You might even set up a process for collecting and reviewing personal requests for money or gifts to charity. Then you have a ready answer for anyone who asks for help: “OK, write that up and send it to Edwina and we’ll get back to you on April 20.” Then, “Great news; we can help with this much,” or, “The team decided to fund other requests.” You don’t even have to break the news yourself; that can be part of the process handled by your team. This may not make you super popular, but it will give you a much better chance of retaining your wealth and your ability to help yourself and others in the long run.
4. Take action: Once you’ve laid out your goals and limits, it’s time to start executing on your plan. This is where a financial life planner can help you with prioritization and the “how” of it all. Some examples of early actions you might take include:
a. Paying off your debts, such as credit cards, student loans, and mortgages.
b. Building an emergency fund that can cover at least six months of living expenses, or whatever length of time feels comfortable to you.
c. Setting aside funds for your retirement (if you haven’t already quit working for money), your children's education, or a major purchase.
d. Investing in a portfolio that aligns with your values and goals.
e. Supporting a charity or cause you care about.
f. Helping or treating family and friends.

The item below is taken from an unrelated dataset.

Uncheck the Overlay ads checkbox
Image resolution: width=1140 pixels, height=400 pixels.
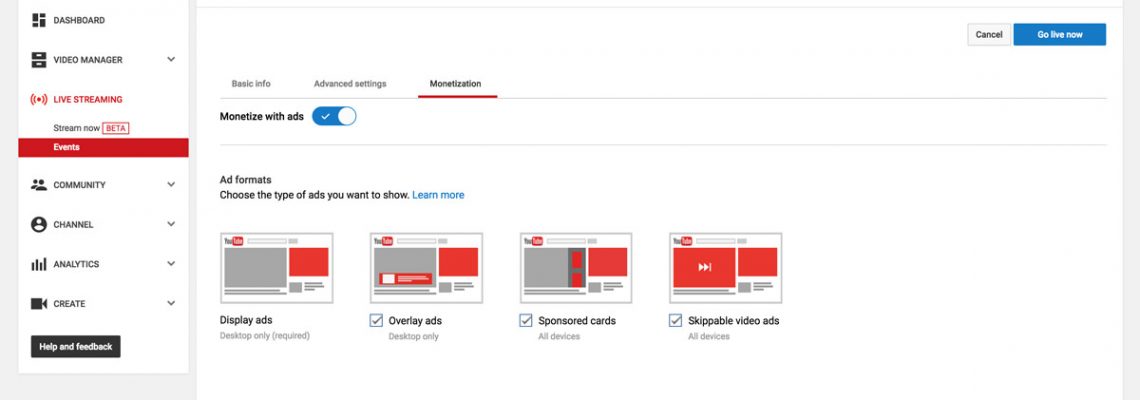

g. Splurging on something you've always wanted, like that trip to Borneo, a fabulous Jaguar, or all the Star Wars Lego sets.
Of course you might not choose any of these options, and you might have others. But all of this depends on sticking to the spending plan and limits you set in #3. Your priorities will change over time, too, so your actions will change to match them.
5. Protect your newfound wealth: Finally, you will need to protect your wealth from potential threats and losses. Some of the steps you might take to safeguard your money include:
a. Insurance: Review and update your policies, such as life, health, home, and auto, to make sure they cover your new assets and liabilities. You may need a Personal Umbrella Policy if you don’t have one already. And you may still need a plan for long-term care.
b. Estate plan: Create or revise your will, trust, power of attorney, and other documents to make sure your money goes to the people and causes you want.
c. Legal entities: Set up a trust or a limited liability company (LLC) to protect you and your money from creditors, lawsuits, and family disputes.
d. Taxes: Reduce your tax burden by taking advantage of deductions, credits, exemptions, and tax-advantaged accounts like IRAs and 401(k)s. Plan ahead for taxes in the future.
e. Healthy skepticism: Be careful who you share your financial information with and watch out for scams, frauds, and identity theft. Don’t be afraid to check out people and the stories they tell you. And watch yourself on social media; this is how people find you and watch for opportunities to rob you or just wheedle some cash out of you.
f. Regular reviews: Seek ongoing advice and education from your team and other reliable sources to keep yourself informed and updated on your financial life.
g. Don’t be dodgy: Sometimes people who are suddenly wealthy hire domestic help under the table and pay them cash, or they get talked into fishy tax or investment schemes. Resist the temptation; any money you save or accumulate in these cases won’t mean a lot if you’re in jail or someone sues you for $100 million because they slipped while cleaning your bathtub and you don’t have proper Workers’ Compensation Insurance. You might also find yourself broke, after all that.
Believe it or not, that fairytale windfall can be a blessing or a curse, depending on how you handle it. If you ever find yourself in this situation, I hope these tips and considerations will help you make smart decisions so you can enjoy your money and use it to achieve exactly what you want.